Wolfgang Edelstein

Demokratisches Lernen an Schulen

 

Unser Theodor Heuss Preisträger 2012, Wolfgang Edelstein, hat für uns vergessen geglaubte Begriffe ins Bewusstsein zurückgerufen, die für die Teilhabe und die Demokratie als Lebensform unerlässlich sind. Verantwortung, Mitbestimmung und Anerkennung sind Grundpfeiler des schulischen Geschehens und der schulischen Gemeinschaft. Schülerpartizipation begünstigt also die Aufforderung und die Möglichkeit, die täglichen und weisenden Interaktionen in der Schule mitzugestalten und mitzuverantworten.

 

1929 in Deutschland geboren, hat Wolfgang Edelstein aufgrund seiner jüdischen Herkunft in seinen ersten Schuljahren selbst erfahren müssen, was Ausgrenzung und Exklusion bedeutet. Nach der Emigration 1938 wuchs Edelstein in Island auf. Er besuchte die neunjährige, isländische Grundschule, die ihn maßgeblich prägte und ihm erstmals ein Gefühl des „Angenommenseins“ vermittelte. Nach dem Abitur, das er in Reykjavik absolvierte, zog es ihn zum Studium nach Grenoble und Paris. Seine Laufbahn begann er zunächst als Lehrer und Studienleiter an der Odenwaldschule in Ober-Hambach. 1963 ging der promovierte Edelstein an das Max-Planck-Institut nach Berlin, wo er als wissenschaftlicher Mitarbeiter in dem neu gegründeten Institut für Bildungsforschung arbeitete. Als wissenschaftliches Mitglied der Max-Planck-Gesellschaft, wurde er Anfang der 1980er Jahre zum Direktor des Forschungsbereichs „Entwicklung und Sozialisation” berufen. In Island war er langjährig auch als „Chief Scientific Adviser” am hiesigen Kultusministerium tätig und zudem maßgeblich an der Reform des Schulsystems beteiligt.
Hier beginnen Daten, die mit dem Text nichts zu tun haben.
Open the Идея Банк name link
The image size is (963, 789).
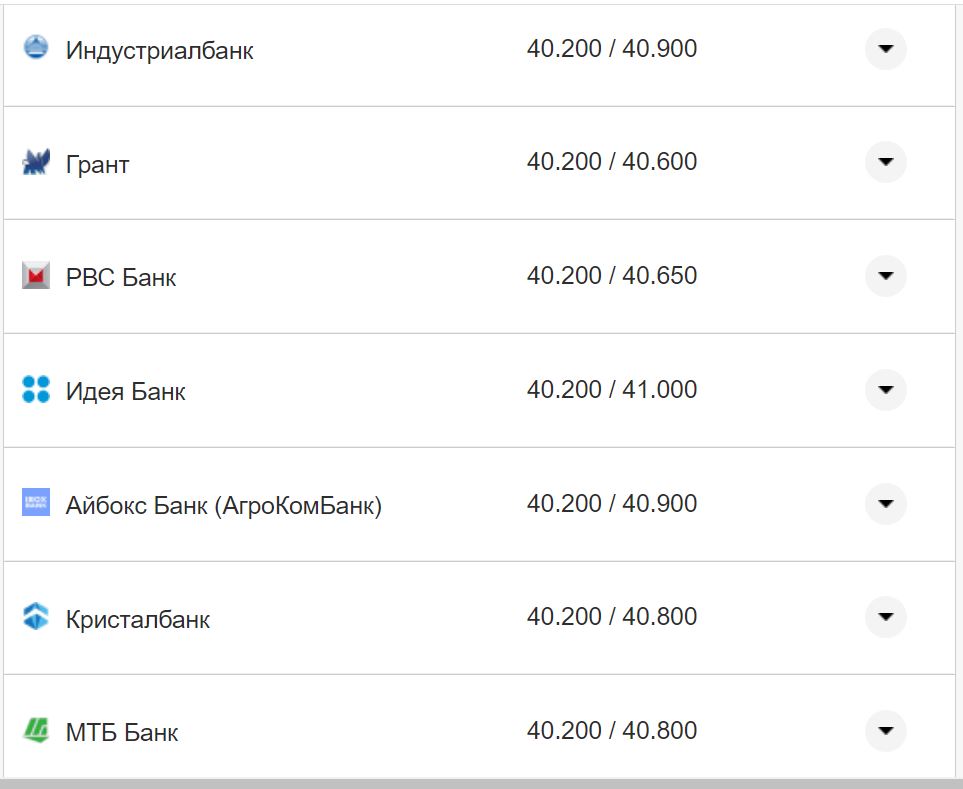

Bis zu seiner Emeritierung 1997, hatte er eine Gastprofessur an der Harvard Universität, arbeitete an Fragen der Moralentwicklung und der moralischen Erziehung, saß im Gründungssenat der Universität Potsdam, entwickelte das „Potsdamer Modell für Lehrerbildung” und war schließlich Mitinitiator des Modellprogramms „Demokratie leben & lernen” der Bund-Länder-Kommission für Bildungsplanung und Forschungsförderung (BLK), sowie Gründer und Vorsitzender der Deutschen Gesellschaft für Demokratiepädagogik e.V.

 

Die Erfahrungen von Ex- und Inklusion prägten Edelstein als Menschen und während seiner Tätigkeit als Bildungsforscher. Aus seinen positiven Erfahrungen der Anerkennung und des „Angenommenseins” resultierte sein beachtliches und außerordentliches Engagement, sich für demokratisches Lernen, Teilhabe und Demokratie als Lebens- und Gesellschaftsform einzusetzen.

 

Am 29. Februar 2020 ist Wolfgang Edelstein verstorben. Unsere Gedanken und unser Mitgefühl sind bei ihm und seiner Familie. Er wird fehlen.